HashiCorp Vault 1.3 adds new debugging command & more
HashiCorp Vault is focused on security, secret keeping, data encryption, and identity management. It keeps all your sensitive data, including API keys, passwords, and certificates, under wraps. Version 1.3 has now released to the public. Check out all the new updates made to HashiCorp vault, including some beta improvements, a new debug CLI command, and two new features just for Vault Enterprise.
HashiCorp created Vault with the intention of centrally securing and controlling sensitive data, from passwords to certifications and encryption keys. HashiCorp Vault uses a dynamic infrastructure and authenticates against trusted sources to keep your secrets safe and secure.
It can encrypt sensitive data without storing it, and all secret information stored in Vault has a lease which when expired, then revokes the secret.
On November 14, 2019 the newest version released to the public. HashiCorp Vault version 1.3 includes a few features for Vault Enterprise, as well as some new goodies for the free open source version.
HashiCorp Vault 1.3 changes
Vault 1.3 is focused on improving Vault’s ability to serve as a platform for credential management workloads for services such as Active Directory and Kubernetes and support global multi-cloud operations with high performance, compliance-regulated workloads.
From the changelog, some of the important changes this time around:
Vault Debug command
The new CLI command
vault debug gathers up debugging metrics about a Vault node’s health. This information includes replication status, server status, host information, available memory, server state, etc.
Users can share the metrics with support and engineering teams.
Be aware that the
vault debug archive does not natively encrypt information. Users should take caution and only transit the information over encrypted channels, as it may contain sensitive information.
Read more about the feature in the documentation.

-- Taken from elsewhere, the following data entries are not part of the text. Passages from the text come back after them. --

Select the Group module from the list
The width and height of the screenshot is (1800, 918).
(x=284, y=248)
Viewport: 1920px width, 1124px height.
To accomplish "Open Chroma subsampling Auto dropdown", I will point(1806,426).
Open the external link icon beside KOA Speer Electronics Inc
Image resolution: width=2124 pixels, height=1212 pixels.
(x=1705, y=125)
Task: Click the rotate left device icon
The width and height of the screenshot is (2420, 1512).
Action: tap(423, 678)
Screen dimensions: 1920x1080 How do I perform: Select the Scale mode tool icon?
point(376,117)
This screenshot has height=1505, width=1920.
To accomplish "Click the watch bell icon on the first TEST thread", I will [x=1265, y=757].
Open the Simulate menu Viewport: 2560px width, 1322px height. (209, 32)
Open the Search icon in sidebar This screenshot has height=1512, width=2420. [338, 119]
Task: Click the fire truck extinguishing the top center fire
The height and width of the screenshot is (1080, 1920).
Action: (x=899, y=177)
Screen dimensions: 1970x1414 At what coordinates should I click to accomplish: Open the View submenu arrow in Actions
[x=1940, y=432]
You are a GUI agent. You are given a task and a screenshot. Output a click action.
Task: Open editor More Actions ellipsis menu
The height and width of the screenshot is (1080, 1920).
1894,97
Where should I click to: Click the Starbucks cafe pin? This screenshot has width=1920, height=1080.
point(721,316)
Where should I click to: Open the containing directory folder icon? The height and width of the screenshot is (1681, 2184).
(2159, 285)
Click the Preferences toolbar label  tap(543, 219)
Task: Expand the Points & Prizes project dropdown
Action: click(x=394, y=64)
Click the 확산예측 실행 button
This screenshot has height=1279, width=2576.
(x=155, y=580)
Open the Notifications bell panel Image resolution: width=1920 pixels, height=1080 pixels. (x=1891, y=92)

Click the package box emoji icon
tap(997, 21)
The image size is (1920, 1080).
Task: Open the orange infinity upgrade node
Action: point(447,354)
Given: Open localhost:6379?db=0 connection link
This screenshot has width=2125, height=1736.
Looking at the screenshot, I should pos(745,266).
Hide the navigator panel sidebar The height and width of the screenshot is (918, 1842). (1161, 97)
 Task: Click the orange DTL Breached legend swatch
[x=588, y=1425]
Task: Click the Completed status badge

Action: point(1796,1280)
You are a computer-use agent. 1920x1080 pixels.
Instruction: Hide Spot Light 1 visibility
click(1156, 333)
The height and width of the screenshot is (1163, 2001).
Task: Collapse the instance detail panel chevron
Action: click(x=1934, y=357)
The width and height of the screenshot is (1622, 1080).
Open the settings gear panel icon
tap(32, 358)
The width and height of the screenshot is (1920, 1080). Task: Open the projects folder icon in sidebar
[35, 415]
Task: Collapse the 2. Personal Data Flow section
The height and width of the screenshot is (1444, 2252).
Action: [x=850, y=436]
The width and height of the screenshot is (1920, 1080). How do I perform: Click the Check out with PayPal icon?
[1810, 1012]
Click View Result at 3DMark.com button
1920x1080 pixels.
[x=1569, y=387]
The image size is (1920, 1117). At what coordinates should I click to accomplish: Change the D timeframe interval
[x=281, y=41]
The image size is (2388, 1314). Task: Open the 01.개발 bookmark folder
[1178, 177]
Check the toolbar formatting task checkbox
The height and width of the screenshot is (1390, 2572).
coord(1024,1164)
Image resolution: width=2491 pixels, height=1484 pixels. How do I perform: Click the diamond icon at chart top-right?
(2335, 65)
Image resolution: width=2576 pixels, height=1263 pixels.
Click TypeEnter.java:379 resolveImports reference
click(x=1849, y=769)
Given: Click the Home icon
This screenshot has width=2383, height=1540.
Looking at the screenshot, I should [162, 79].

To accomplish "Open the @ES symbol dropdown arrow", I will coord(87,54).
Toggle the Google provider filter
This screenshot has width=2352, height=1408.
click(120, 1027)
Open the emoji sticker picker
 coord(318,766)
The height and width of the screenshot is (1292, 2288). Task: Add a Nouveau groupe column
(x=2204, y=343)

Integrated storage beta improvements
1.3 introduces some beta improvements to Vault’s storage. The improvements include:
- Non-voter nodes
- Secure recovery mode for emergencies
- UI improvements for integrated storage and snapshot management
- Backend improvements for better stability
Since the integrated storage feature is in beta, users should not use it in production workloads.
HashiCorp Vault 1.3 is available today and is packed with new features and functionality, including: Entropy Augmentation, Active Directory Check In/Out, Debug support, Path Filtering, OCI Support, Improved Integrated Storage, and much more! https://t.co/PF9eHCZ2yx pic.twitter.com/9lFZzY1F4w
— HashiCorp (@HashiCorp) November 14, 2019
Customers of the enterprise version receive two new features.
- Entropy Augmentation: This allows Vault to sample entropy. From the release blog: “Entropy augmentation allows Vault Enterprise to supplement its system entropy with entropy from an external cryptography module.” This feature is disabled by default.
- Filtered Path Replication: This feature is based upon Filter Mount Replication, which was added in Vault 0.8. Users can now specify path filters. You can filter namespaces as well as mounts.
View the full list of all changes and fixes in the GitHub changelog.
How secure is Vault?
What about “quantum threats”?
Fear not, Vault has been keeping up. A blog post by Andy Manoske delves deep into how Vault will protect from quantum computers, which continue to grow and become more of a potential security issue.
Quantum mechanics aren’t reserved to your physics classroom or thought experiments anymore. With quantum computers, computers can exploit known algorithms in order to speed up attacks. Efforts against these threats include lattice-based cryptography and ring learning with errors key exchange, which aim to be resistant to quantum computers and provide post-quantum security. (Not to mention the reports have amazing titles, such as Frodo: Take off the ring! Practical, Quantum-Secure Key Exchange from LWE.)
Meanwhile, HashiCorp Vault has been tracking the situation. According to Manoske:
Vault’s mission is to secure any kind of information for any kind of infrastructure. As quantum computing becomes part of the infrastructure stack, and quantum threats become part of one’s threat model, we stand ready to adopt new technology in support of our ongoing mission.